(Exercise inputs)

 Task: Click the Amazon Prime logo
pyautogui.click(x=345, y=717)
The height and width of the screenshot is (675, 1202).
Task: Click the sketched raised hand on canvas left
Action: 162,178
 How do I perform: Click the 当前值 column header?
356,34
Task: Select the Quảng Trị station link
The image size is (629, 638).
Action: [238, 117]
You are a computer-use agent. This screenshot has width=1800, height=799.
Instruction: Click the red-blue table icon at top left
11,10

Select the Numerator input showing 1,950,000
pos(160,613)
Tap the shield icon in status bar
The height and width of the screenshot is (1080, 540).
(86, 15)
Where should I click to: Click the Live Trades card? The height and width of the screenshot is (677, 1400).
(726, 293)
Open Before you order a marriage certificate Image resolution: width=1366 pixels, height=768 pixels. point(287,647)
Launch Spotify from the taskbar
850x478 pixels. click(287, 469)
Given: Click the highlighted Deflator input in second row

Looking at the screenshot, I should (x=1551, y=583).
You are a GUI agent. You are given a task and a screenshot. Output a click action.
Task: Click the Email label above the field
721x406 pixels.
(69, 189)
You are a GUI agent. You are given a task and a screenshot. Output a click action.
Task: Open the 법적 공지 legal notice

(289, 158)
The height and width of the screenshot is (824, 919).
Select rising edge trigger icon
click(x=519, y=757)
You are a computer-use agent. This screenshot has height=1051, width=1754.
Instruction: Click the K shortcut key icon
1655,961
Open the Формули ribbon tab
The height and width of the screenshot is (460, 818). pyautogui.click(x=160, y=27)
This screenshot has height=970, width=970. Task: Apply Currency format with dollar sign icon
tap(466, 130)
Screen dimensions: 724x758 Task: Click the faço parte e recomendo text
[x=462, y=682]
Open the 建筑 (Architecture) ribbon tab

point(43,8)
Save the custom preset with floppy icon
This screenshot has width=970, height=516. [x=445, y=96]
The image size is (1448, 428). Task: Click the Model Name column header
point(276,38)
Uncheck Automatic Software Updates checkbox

(End Exercise inputs)

**Instructions to follow**
With "agent" as the word to match, copy each line of the records that has it.

**Solved exercise**
You are a computer-use agent. This screenshot has width=1800, height=799.
You are a GUI agent. You are given a task and a screenshot. Output a click action.
You are a GUI agent. You are given a task and a screenshot. Output a click action.
You are a computer-use agent. This screenshot has height=1051, width=1754.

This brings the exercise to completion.